In-Fest is a mini indoor music festival in the UK.

In-Fest is short for "Indoor Festival" it is known to feature up and coming rock bands from all over the UK.
The festival features metal, punk, and rock bands.

The events are presented by Rebellious Noise (also known as RNevents) a promotions company in the UK.

History 
The original concept for the first In-Fest was so that bands could get some experience playing live and get footage recorded of themselves to use for promotional purposes. It was created by Scott Warren who is the Vocalist/Guitarist for the band F3tch. Scott got a team of friends and family members to help organize the show.  After the success of In-Fest1, In-Fest2 was organized.

In-Fest1
In-Fest1 was a strict invite only event with only local bands and got far bigger than expected.
In-Fest1 featured bands such as:
Zombies for Hire
Airborn (Aces Wild)
The Dark Knights
Ollie & The Twists
F3tch

In-Fest2

In late 2007, Scott decided to turn his promotional efforts into a promo company with a name. Rebellious Noise was born and quickly became recognised with local bands. Rebellious Noise decided to put on In-Fest2 and gather bigger bands and do everything bigger than last time.

In-Fest2 Was held at a bigger venue this time called "The Space" on the Isle of Dogs in east London.

The bands that appeared at In-Fest2 were:
Monday Massacre
Publicasylum
F3tch
Hearts in Atlantis
Came by Plane
The Autumn Start

The show was a huge success and proved just how much the In-Fest series was growing. Many of the people that went to the show were stunned as to how good the show turned out to be.

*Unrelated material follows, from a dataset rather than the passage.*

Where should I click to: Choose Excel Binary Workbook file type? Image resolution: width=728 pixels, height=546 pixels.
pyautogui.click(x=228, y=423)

All of the bands have mentioned how they loved the crowd and that they want to come back for future events, Some even named it as the best gig they had done so far.

The show was also filmed on a number of cameras, however, due to the quality of sound there is confusion how the footage will be released. Rebellious Noise have stated that they may release a DVD that would feature highlights from the show or they may put highlight clips online through the company's website.

In-Fest3
As soon as In-fest2 was over there were many people asking about In-Fest3. Rebellious Noise confirmed that there would be a In-Fest3 and told people to expect the series to carry on expanding. In early 2010, Rebellious Noise launched the home page of RNevents.com and the official Facebook page with announcements that In-Fest3 news would be on its way.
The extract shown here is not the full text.